Whitehead’s book achieves the transcendence of my favorite novel, Beloved by Toni Morrison, by humanizing and personalizing the experience of slavery. My one critique is that Cora’s interior life is not as deeply explored. That particular story, however, is not the project of this novel. Whitehead recounts her journey and its obstacles. Cora is an enslaved person who experiences the horrors of residing in Georgia: the casual cruelty of a physical and sexual nature. She achieves a very limited and deeply circumscribed level of autonomy initially by being labeled a crazy person and placed in an area of the plantation for those deemed insane.
One of the clear strengths of the book is that he personalizes the flat, terse descriptions contained in the runaway notices that begin each chapter. Cora embarks on her journey, is eventually caught for a time, but manages to escape again. One of the final places of refuge is an Indiana farm, where the slave catchers raid, kill or capture its inhabitants. The novel also includes short chapters about the white people who populated the southern antebellum milieu: a slave catcher, grave robber, abolitionist. He puts them in conversation with the clear narrative arc of Cora’s story.

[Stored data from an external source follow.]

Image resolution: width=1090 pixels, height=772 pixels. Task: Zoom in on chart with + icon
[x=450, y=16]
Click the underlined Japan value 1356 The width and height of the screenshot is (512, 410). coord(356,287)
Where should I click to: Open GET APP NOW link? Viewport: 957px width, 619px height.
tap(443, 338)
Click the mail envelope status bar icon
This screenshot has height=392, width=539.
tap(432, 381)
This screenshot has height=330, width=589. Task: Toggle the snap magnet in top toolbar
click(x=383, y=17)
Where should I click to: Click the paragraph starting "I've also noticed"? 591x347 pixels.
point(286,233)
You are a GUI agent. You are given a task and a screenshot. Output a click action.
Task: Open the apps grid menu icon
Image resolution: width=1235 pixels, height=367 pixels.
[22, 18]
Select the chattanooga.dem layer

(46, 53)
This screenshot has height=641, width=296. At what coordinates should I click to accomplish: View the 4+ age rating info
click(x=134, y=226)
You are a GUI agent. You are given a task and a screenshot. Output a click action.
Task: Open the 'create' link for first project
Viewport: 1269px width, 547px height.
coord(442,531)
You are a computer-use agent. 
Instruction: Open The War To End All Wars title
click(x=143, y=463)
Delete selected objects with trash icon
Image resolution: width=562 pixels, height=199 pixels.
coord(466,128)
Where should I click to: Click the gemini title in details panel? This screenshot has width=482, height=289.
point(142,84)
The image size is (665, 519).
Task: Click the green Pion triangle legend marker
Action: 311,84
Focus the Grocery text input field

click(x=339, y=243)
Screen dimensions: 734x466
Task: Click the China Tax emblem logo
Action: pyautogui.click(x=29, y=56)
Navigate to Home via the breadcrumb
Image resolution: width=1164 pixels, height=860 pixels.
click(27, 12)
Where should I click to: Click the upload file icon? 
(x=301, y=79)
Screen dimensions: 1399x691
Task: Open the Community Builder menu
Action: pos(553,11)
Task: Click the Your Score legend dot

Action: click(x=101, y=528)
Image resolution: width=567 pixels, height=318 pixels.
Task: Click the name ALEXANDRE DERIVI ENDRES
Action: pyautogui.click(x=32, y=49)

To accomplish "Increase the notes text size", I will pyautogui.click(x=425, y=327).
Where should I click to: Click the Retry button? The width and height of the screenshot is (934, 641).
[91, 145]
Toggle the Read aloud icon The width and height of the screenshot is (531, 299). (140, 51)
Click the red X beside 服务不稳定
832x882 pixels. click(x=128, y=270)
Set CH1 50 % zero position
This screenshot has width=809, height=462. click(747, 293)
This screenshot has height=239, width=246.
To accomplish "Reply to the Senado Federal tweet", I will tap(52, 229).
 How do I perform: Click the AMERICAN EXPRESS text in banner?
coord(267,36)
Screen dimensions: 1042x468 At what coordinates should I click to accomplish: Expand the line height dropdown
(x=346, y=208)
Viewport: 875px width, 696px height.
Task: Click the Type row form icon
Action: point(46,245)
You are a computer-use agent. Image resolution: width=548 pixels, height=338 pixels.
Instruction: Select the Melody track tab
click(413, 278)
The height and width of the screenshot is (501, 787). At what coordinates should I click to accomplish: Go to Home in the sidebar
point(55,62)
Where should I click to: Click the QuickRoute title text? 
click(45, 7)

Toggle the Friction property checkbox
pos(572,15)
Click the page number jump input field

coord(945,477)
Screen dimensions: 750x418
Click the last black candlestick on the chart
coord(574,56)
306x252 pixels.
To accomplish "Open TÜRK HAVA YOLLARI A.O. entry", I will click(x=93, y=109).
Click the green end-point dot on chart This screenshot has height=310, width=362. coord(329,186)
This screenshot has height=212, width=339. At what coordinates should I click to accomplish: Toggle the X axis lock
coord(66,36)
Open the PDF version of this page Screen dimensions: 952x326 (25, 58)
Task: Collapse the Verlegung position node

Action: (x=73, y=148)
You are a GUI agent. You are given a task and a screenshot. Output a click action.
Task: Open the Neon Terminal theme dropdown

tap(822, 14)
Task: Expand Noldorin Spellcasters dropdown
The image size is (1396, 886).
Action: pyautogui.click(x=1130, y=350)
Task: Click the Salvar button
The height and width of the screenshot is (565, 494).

In the course of reading fictional and nonfictional accounts of slavery, I do not have the professional distance that the training dictates of a social scientist. As a child, I learned from the Richmond family oral tradition that my great grandparents were sharecroppers and their parents were slaves. I, therefore, identify with Cora. I know slavery was awful but the experience of reading thousands of pages recounting the gruesome details is shocking. To be an American historian is to be deeply acquainted with the chapters and verses of its horrors. It makes me feel some type of way when I emerge from my office and get on the train with the masses of humanity. Ultimately, Cora’s story is linked to my family and the story of America. It is a necessary one.
In the end, Cora receives some semblance of justice. Terrance Randall, the owner of the plantation, dies ignobly. He is unable to recapture her, despite increasing the award money and advertising for her return all over the south. She finally makes it to a stop where she can then travel to California. To be sure, slavery is a bad, brutal institution. Whitehead reminds us there is sacrifice and beauty as well in the search for freedom. The historical field has also established that there was agency in not only running away, but in the everyday acts of resistance that created living space for millions: breaking tools, feigning sickness, learning to read, and reshaping religion into a liberation theology. This is a good read.